Prompt =
Echo the data from the line with "Open the calendar" to the line with "click(x=187, y=58)", both included, leaving out the pictures.

Excerpted records =
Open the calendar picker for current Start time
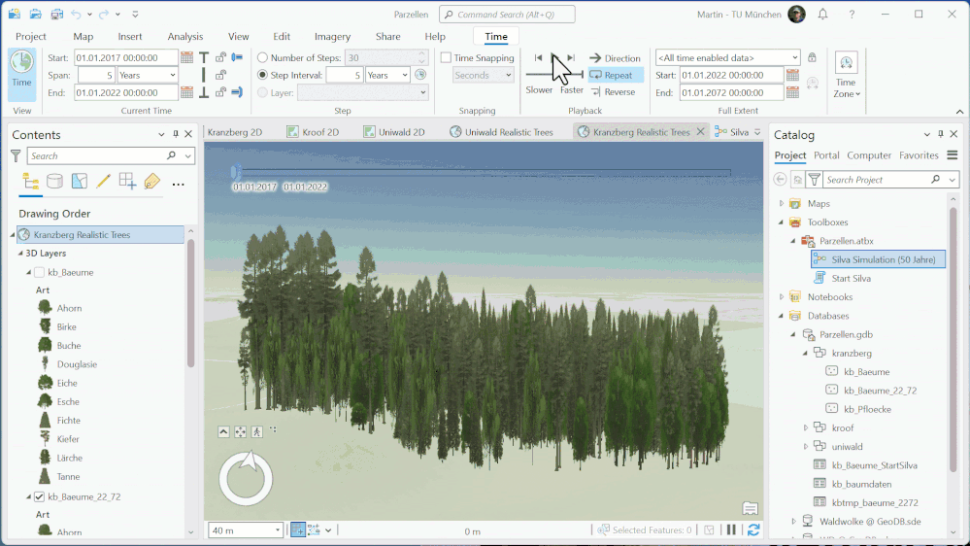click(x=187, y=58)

* * *

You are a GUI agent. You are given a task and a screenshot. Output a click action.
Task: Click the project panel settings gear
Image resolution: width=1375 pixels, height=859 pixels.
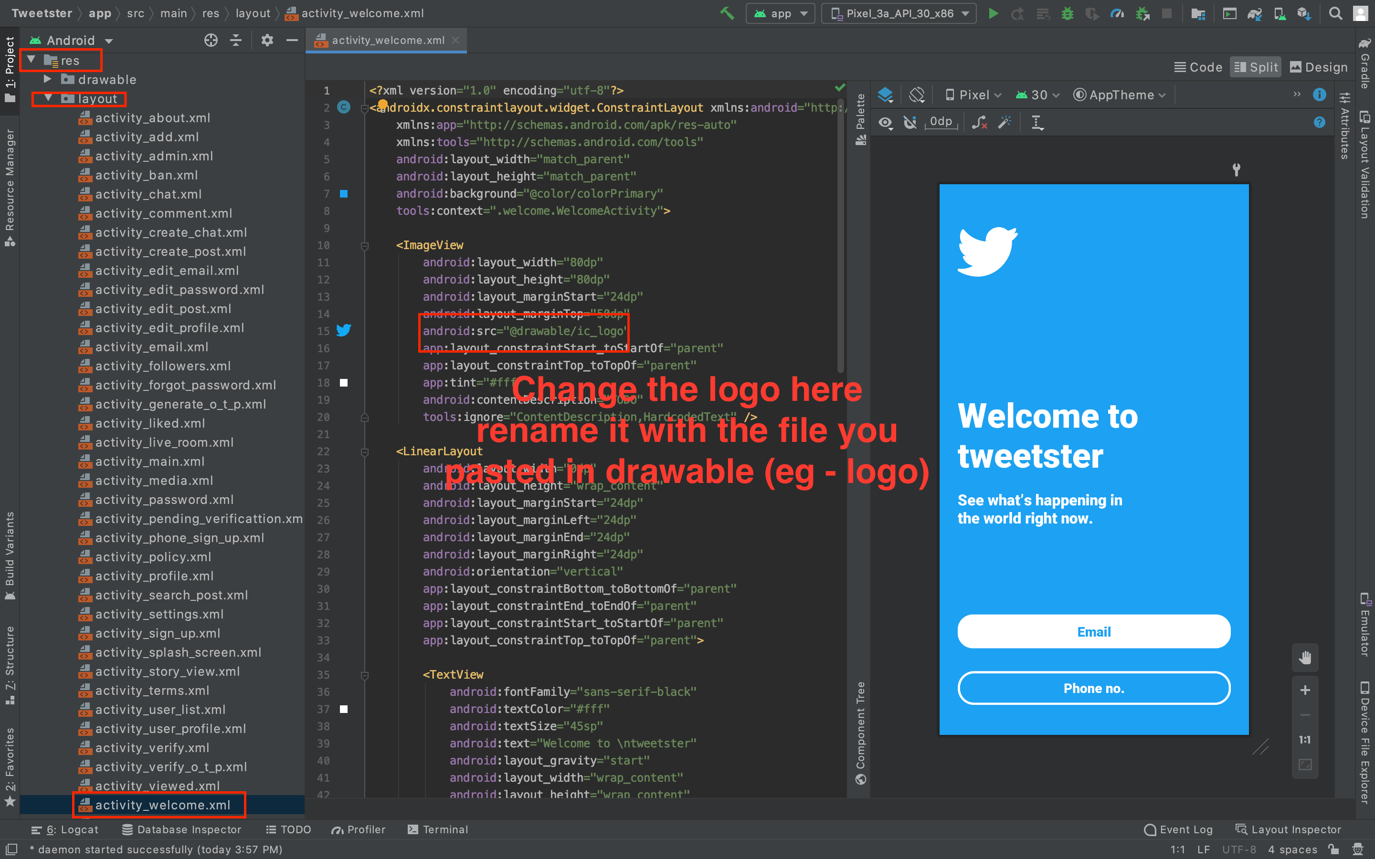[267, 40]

Result of this exercise =
Open the calendar picker for current Start time
click(x=187, y=58)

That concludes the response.